NEW YORK – Target Corp., Macy's Inc. and 15 other retailers sued Visa Inc. and MasterCard Inc. over credit card and debit card fees after dropping out of a multibillion-dollar settlement of a similar case.

The biggest U.S. payment card firms illegally restrained competition for interchange fees by setting default rates and imposing almost identical rules for accepting cards, the retailers said Thursday in a federal court complaint.

In the previous antitrust suit pending in Brooklyn federal court, dozens of large retailers including Target and Macy's opposed a $7.25 billion proposed settlement, alleging it gave Visa and MasterCard too much freedom to raise rates.

"Plaintiffs have paid and continue to pay significantly higher costs to accept Visa-branded and MasterCard-branded credit and debit cards than they would if the banks issuing such cards competed for merchant acceptance," lawyers for the retailers said in Thursday's complaint.

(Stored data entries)
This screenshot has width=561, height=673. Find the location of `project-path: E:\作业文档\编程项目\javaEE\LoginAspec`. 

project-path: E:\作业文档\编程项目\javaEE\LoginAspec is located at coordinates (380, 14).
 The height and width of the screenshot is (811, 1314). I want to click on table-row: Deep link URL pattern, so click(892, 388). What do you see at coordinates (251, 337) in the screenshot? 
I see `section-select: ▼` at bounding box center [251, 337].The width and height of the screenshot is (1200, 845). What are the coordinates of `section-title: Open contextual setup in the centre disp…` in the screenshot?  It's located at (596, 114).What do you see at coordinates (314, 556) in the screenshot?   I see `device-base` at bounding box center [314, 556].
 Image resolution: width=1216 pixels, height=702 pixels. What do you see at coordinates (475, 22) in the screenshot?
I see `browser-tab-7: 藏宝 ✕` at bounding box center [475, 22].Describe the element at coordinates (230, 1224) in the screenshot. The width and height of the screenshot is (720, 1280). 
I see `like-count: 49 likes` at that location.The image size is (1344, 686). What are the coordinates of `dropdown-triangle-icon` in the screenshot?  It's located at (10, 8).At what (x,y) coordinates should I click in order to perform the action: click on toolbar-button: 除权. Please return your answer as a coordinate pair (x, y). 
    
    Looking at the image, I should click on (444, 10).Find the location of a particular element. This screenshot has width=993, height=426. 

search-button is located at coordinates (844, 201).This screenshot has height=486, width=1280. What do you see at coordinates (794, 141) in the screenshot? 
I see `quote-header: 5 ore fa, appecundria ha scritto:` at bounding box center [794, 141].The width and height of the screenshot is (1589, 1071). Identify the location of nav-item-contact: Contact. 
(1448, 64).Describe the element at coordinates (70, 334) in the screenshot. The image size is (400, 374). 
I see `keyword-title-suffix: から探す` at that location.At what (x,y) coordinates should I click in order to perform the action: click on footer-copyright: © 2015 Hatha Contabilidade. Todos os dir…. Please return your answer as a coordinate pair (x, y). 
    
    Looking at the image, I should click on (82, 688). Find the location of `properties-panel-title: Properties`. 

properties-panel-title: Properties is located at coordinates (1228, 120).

**WHAT TO WORK ON**
Pick up the news article about the retailers' lawsuit against Visa and MasterCard from its last sentence and continue it. These records were taken from a separate source.

**REPLY**
Visa and MasterCard are former joint ventures of major banks that now act as agents of financial institutions that retain some ownership of the card companies, the retailers alleged.

A spokeswoman for the Electronic Payments Coalition, which represents Visa, MasterCard and banks and credit unions that issue payment cards, said "no one is surprised" by the new lawsuit.

"They were saying they were going to do this for nearly a year now," Trish Wexler, the spokeswoman, said.